Geretschlaeger has been working part-time since May of 2009 because of EDA budget shortfalls, and in July, said he couldn’t afford to continue at half pay and would be stepping down at the end of the year. But Geretschlaeger never actually submitted a written resignation and the EDA board didn’t revisit the issue until this month because of uncertainty about the 2011 budget. Don Davison is on the EDA board.
“Without knowing what the county was going to do with our budget, whether it was going to be increased or stay the same, we didn’t know what his employment status would be, whether we could even keep him on,” says Davison. “There were some threats out there to cut the budget, keep it the same, but we didn’t even know if we could even afford him part time, and he’d put in his resignation. We couldn't even advertise for anybody because we didn't know if we had the funding for it.”
The county has agreed to fund the EDA at about the same level as last year. This means that unless the EDA comes up with additional funding on its own, county levy dollars will only cover a half-time director at $27,500 a year plus benefits. In light of this information, the EDA a board asked Geretschlaeger during its Tuesday, December 14th meeting, if he still plans to resign. He said that while he still really can’t afford to work part-time, he'd like to remain on the job.

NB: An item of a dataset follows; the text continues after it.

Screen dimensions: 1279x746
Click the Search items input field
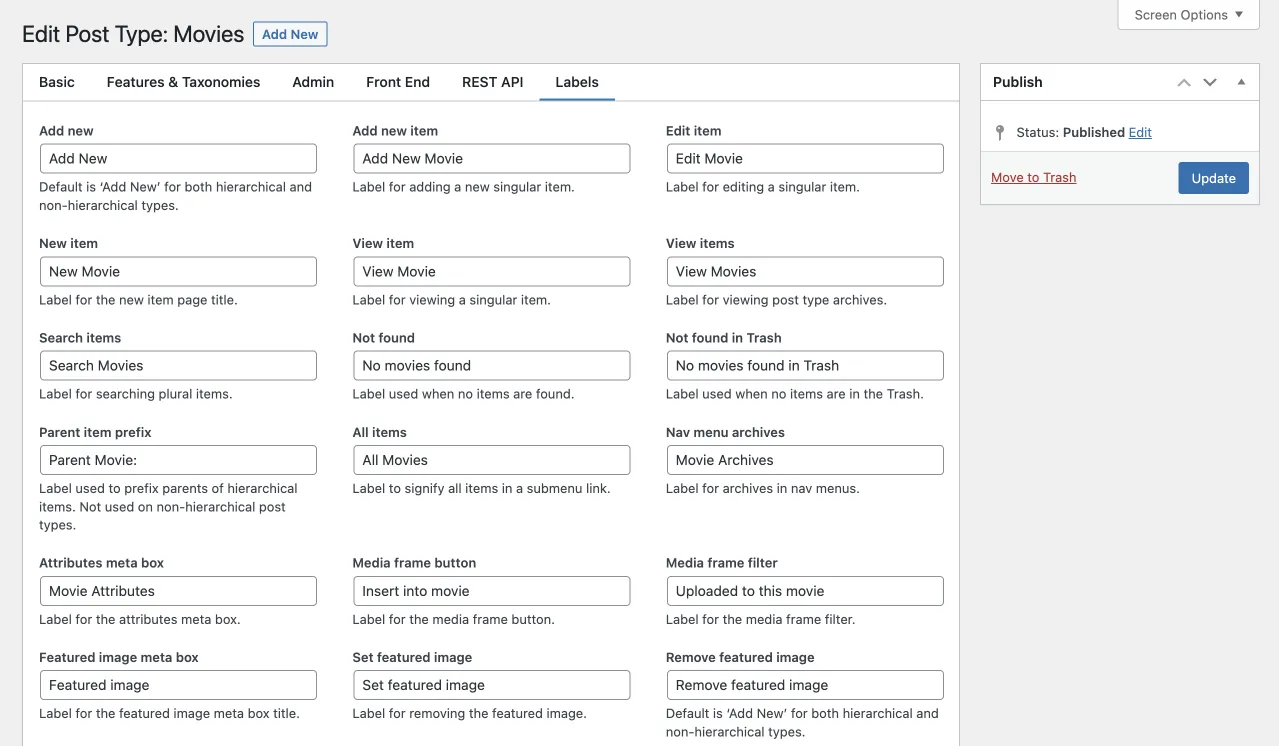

EDA board chair Mike Littfin made a motion to keep Geretschlaeger on in 2011 at half-salary and benefits. The vote was split 3-3 and failed to pass. Voting to keep Geretschlaeger on as director were board members Mike Littfin, Hal Greenwood, and Mark Sandbo. Voting no was Jim Hall, Don Davison, and Bruce Martinson. EDA board member Jan Sivertson was absent.
After the motion failed to pass, Geretschlaeger appealed to the board for a six month extension, saying he had unfinished business to attend to and wanted things to work out “in the worst way.” The board compromised, agreeing to keep him on an additional three months, until March 31st, when they will take another look at the EDA’s finances and reconsider his employment.
According to Geretschlaeger’s contract, either party can terminate employment with 30 days notice. Likewise, the director’s hours could be restored to full time if funds become available and the board agrees. In other words, nothing is set in stone, and until at least March 31st of 2011, Geretschlaeger will continue as EDA director.
The EDA’s next regular meeting is scheduled for 3:00 p.m. Tuesday, January 11th at City Hall in Grand Marais.